MAKHNO

 

Regia, Testi e Immagini: Sandro Bozzolo
Musiche originali: Amargine (Alessio Dutto, Francesco Torelli, Simone Sims Longo)
Montaggio e Postproduzione: Marco Lo Baido
Voce Narrante: Gabriela Kukurugyova
Produzione Esecutiva: Mattia Plazio, Mauro Brondi
Contributi e revisione: Xeh Reyes, Valeria Botto
Art Work: Bruno Volpez

 

17° piemonte glocal film fest - best short
Concorto 2017 - Selezione Ufficiale
LagoFilm Festival 2017 - Selezione Ufficiale

 

La colonna sonora del film, realizzata dal collettivo Amargine e pubblicata da Betulla Records, è disponibile qui.

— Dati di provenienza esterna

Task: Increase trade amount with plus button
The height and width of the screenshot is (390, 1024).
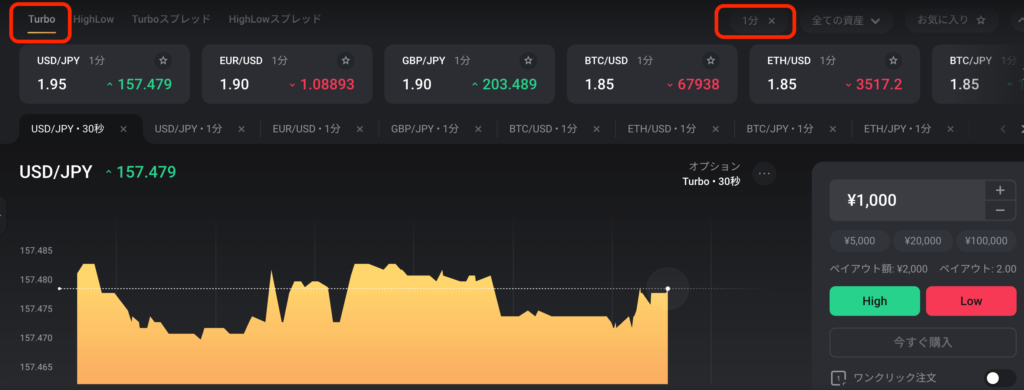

To film a line which it does not exist.
A line laid on the ground and effaced by time, a line that only a glass eye could perceive.
A certain answer was nowhere to be found: the line kept on moving and vanishing.
The glass eye would get lost and miss the point.
On a mountain path, everything is a border.

il vento e' anteriore alla bandiera.

In viaggio lungo la frontiera alpina italofrancese, per tentare di filmare una linea che non esiste. MAKHNO inseguiva quello spazio bianco, come un desiderio di purezza.

Sentiva la necessità assoluta di attraversare un punto di separazione, di camminare su terra straniera. Così, dimenticandosi della linea, è riuscito a raggiungere quel luogo senza elementi, senza segni, senza informazioni.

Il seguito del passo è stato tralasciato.